**Passage shown**:
════════
I think those sorts of environments, those artificial landscapes, are very significant. The landscape in the World Park includes famous sights from all over the world. They're not real, but still they can satisfy people's longing for the world. They reflect the very strong curiosity of people in this country, and the interest they have in becoming a part of international culture. At the same time, this is a very strange way to fulfil these demands.--Jia Zhang-ke (1)

Jia Zhang-ke's evocative description of Beijing's World Park serves well, perhaps too much so, as both a summing-up of the central preoccupations of his most recent and most accessible film, The World, and the overriding experience of such an event as the 2005 Melbourne International Film Festival (MIFF). The curiosity that the people of Beijing--and China--feel for the world in Jia's film, while never quite being able to truly venture out into it, seems eerily similar to that which might motivate audiences to visit and binge on such a simulated smorgasbord of globalized 'unknown pleasures' at cornucopian festivals like MIFF.
════════
**The tasks**:
1. Put this sentence from the passage on Jia Zhang-ke's film The World into Spanish: "They're not real, but still they can satisfy people's longing for the world."
2. In the passage on Jia Zhang-ke's The World, which film festival is named alongside the film?
3. Extend the essay on Jia Zhang-ke's The World past its last sentence, keeping its voice and line of thought.

**Provided material**:
════════
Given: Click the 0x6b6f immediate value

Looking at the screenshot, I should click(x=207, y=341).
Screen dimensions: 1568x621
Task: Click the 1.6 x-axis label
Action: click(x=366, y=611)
════════
**Results in order**:
1. No son reales, pero aun así pueden satisfacer el anhelo de la gente por el mundo.

2. The 2005 Melbourne International Film Festival (MIFF).

3.
This comparison is both apt and, of course, somewhat disingenuous. Many of the films that feature on the international film festival circuit are genuine products of their national cultures, even reflections of the complicated and circumscribed nature of such identities in a globalized world. It is also true that The World, Jia's first film to deal with the modern, somewhat dystopic urban milieu dominating contemporary Chinese experience, is about such seemingly contradictory feelings of solitariness and inclusiveness, global culture and the endlessly localized ways of living it. The characters in The World wander through the World Park as both a miniaturized simulacra of the 'earth's greatest hits'--or the great human-made edifices anyway--and as constant reminder of all that they don't, and perhaps cannot, experience. A droll comment by one character about the superiority of this version of the world--it still has its Twin Towers--pinpoints both what is comforting and most disturbing about it. Jia's extraordinary fluid rendering of this environment contributes significantly to this somewhat schizophrenic response; at times one almost perceives that we are indeed in Paris, Rome, etc., at others the combinatory, miniaturized and diluted nature of this nightmare of urban design is all too apparent.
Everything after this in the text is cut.